Chasing nightmares, deliberately embracing terrors, isn’t what you and I are likely to do. But you and I are not the four central characters in this novel, pretty typical college kids who sense that their lives are so predictable they hardly seem present in them. They are determined not to succumb to the commonplace scripts set out for them, pathways that are so comfortable they might as well be padded, Musak softly playing.
So, they set out from Los Angeles, trying to find the perilous. They try hard to render themselves unprepared, open, desperate to vivify their minds and senses. They make it only as far as Lake Tahoe and the nearby Donner Pass, where they do succeed in attracting horrors, certainly not the ones they had, despite themselves, anticipated.
But the nightmares they wrap round themselves also contain a good deal more than shivers, and the calls on their resolve demand more than simple courage (or foolhardy consistency). Without knowing how it happened, they are drawn into a different strangeness, asking for and yet reluctant to receive something very much like love.

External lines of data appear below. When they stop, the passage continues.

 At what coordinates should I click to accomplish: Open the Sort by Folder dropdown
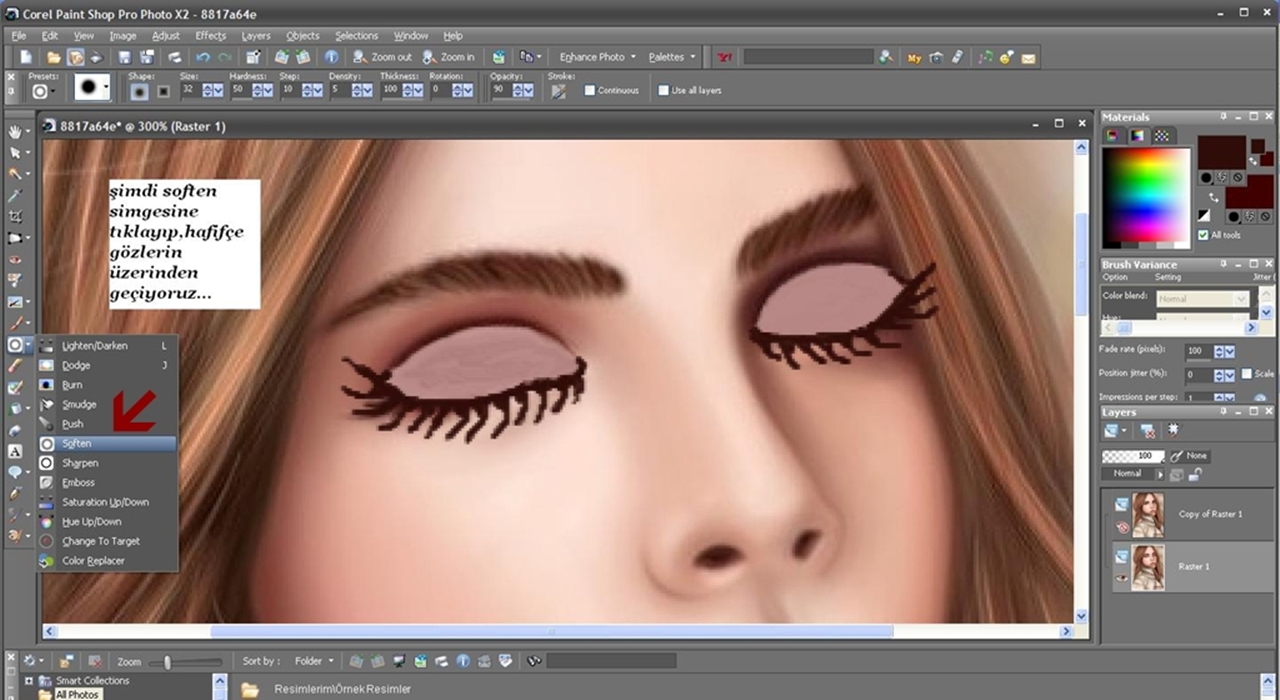click(314, 661)
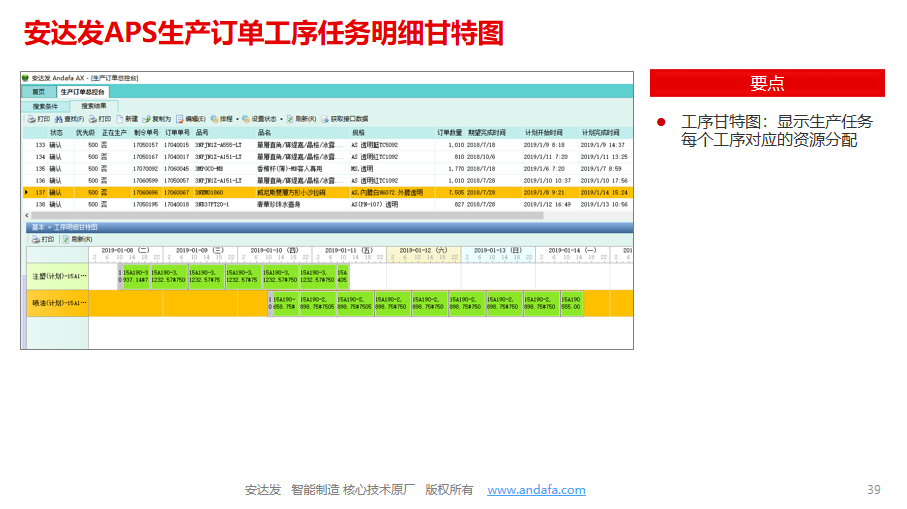Select the 搜索结果 search results tab
907x509 pixels.
click(95, 105)
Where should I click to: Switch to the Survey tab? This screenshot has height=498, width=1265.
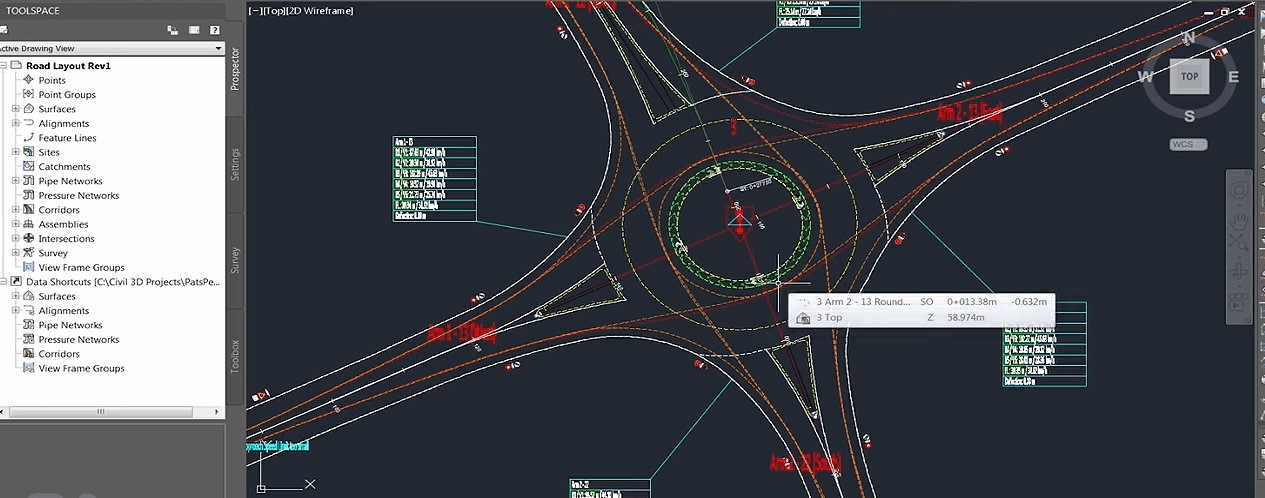pos(235,259)
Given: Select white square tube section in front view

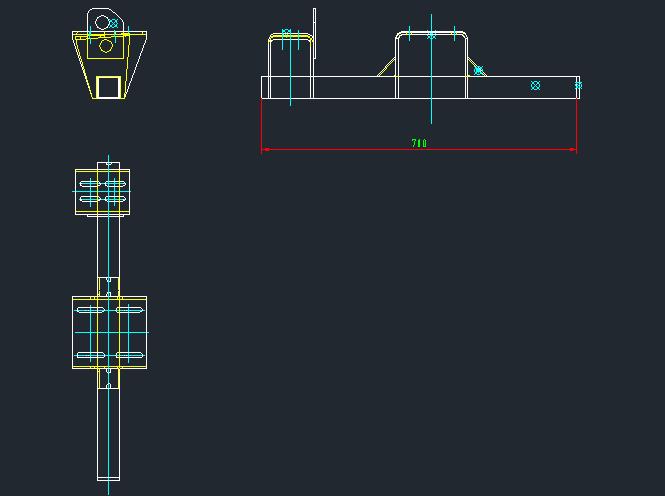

James R. Kincaid is an English Professor masquerading as an author (or the other way around). He’s published two novels (Lost and A History of the African-American People by Strom Thurmond — with Percival Everett). He is also the author of a couple dozen short stories, and ever so many nonfiction articles, reviews, and books, including long studies of Dickens, Trollope, and Tennyson, along with two books on Victorian and modern eroticizing of children: Child-Loving and Erotic Innocence. Kincaid has taught at Ohio State, Colorado, Berkeley, USC, and is now at Pitt.